A Russian critiquing an American for his belief in the exceptionalism of his own country? That sounds familiar---because it reflects the origins of the term.

The idea of "American exceptionalism," of course, extends much farther back than the term itself. You see echoes of it in the "City upon a Hill" rhetoric of John Winthrop in Massachusetts Bay Colony in the 1630s. You also see echoes of it in Alexis de Tocqueville's Democracy in America in the 1830s.  The idea of "manifest destiny" has also been dominant throughout the country's history and has factored prominently into political rhetoric. However, the term "American exceptionalism" hails from 1929 and was coined by Joseph Stalin.

Terrence M. McCoy, Gordon Grey Fellow of International Journalism at Columbia University, summarized the origins of the term in The Atlantic last year:
In the 1920s, the lingering specter of World War I and austere German reparations battered Europe's market-based economy, giving rise to class tension and stark inequality. For worn-down workers, socialism and communism started sounding like pretty good ideas. A world revolution -- indeed, the rise of the proletariat -- seemed possible, and the Communist International was stoked.

But the Americans just wouldn't fall into line. The United States had long since passed the United Kingdom as the world's largest industrial power, but hadn't yet plunged into the Great Depression. To members of the U.S. Communist Party, it was a paradox. Why, in the what appeared to be the purest capitalist Western economy wasn't there any desire for egalitarianism? Had Marx been wrong when he wrote socialism would, inexorably and universally, emerge from the ruins of capitalism?

America's radical left considered the national condition, contrasted it with Europe, and concluded leftism would be a hard sell stateside thanks to characteristics forged along the frontier. Americans were different: individualistic, profit-crazed, broadly middle class, and as tolerant of inequality as they were reverent of economic freedom. The nation had "unlimited reserves of American imperialism," lamented Communist propaganda at the time.
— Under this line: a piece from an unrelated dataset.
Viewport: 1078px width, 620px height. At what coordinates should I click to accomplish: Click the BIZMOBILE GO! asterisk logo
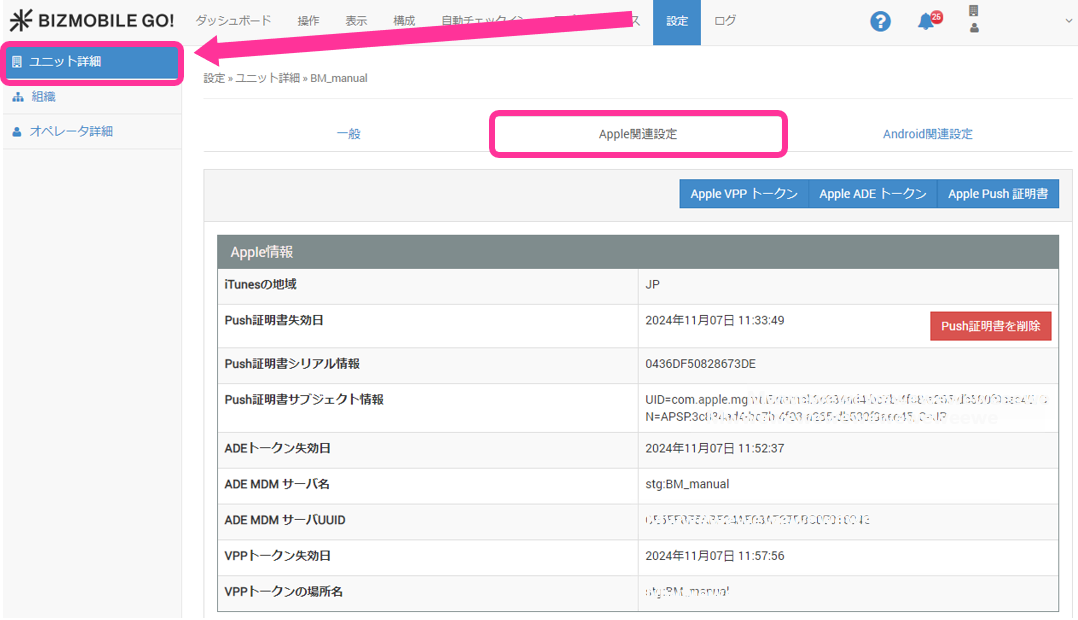tap(21, 21)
In 1929, Communist leader Jay Lovestone informed Stalin in Moscow that the American proletariat wasn't interested in revolution. Stalin responded by demanding that he end this "heresy of American exceptionalism." And just like that, this expression was born. What Lovestone meant, and how Stalin understood it, however, isn't how Gingrich and Romney (or even Obama) frame it. Neither Lovestone or Stalin felt that the United States was superior to other nations -- actually, the opposite. Stalin "ridiculed" America for its abnormalities, which he cast under the banner of "exceptionalism," Daniel Rodgers, a professor of history at Princeton, said in an interview.
Stalin, to say the least, wasn't happy with Lovestone's news. "Who do you think you are?" he shouted, according to Ted Morgan's biography of Lovestone. "(Leon) Trotsky defied me. Where is he? (Grigory) Zinoviev defied me. Where is he? (Nikolai) Bukharin defied me. Where is he? And you! Who are you? Yes, you will go back to America. But when you get back there, nobody will know you except your wives."

As the Great Depression enveloped the United States, Stalin's argument -- if not his bluster -- seemed well grounded. "Exceptionalism was a disease, a chronic disease," wrote communist S. Milgrom of Chicago in 1930. "The storm of the economic crisis in the United States blew down the house of cards of American exceptionalism," the American Communist Party declared at its convention in April 1930.
(Emphasis added) Josh Marshall of Talking Points Memo has a good piece up as well on the role and development of the concept of "American exceptionalism" in post-war intellectual thought in the U.S., in which the term gained the positive connotation it has today.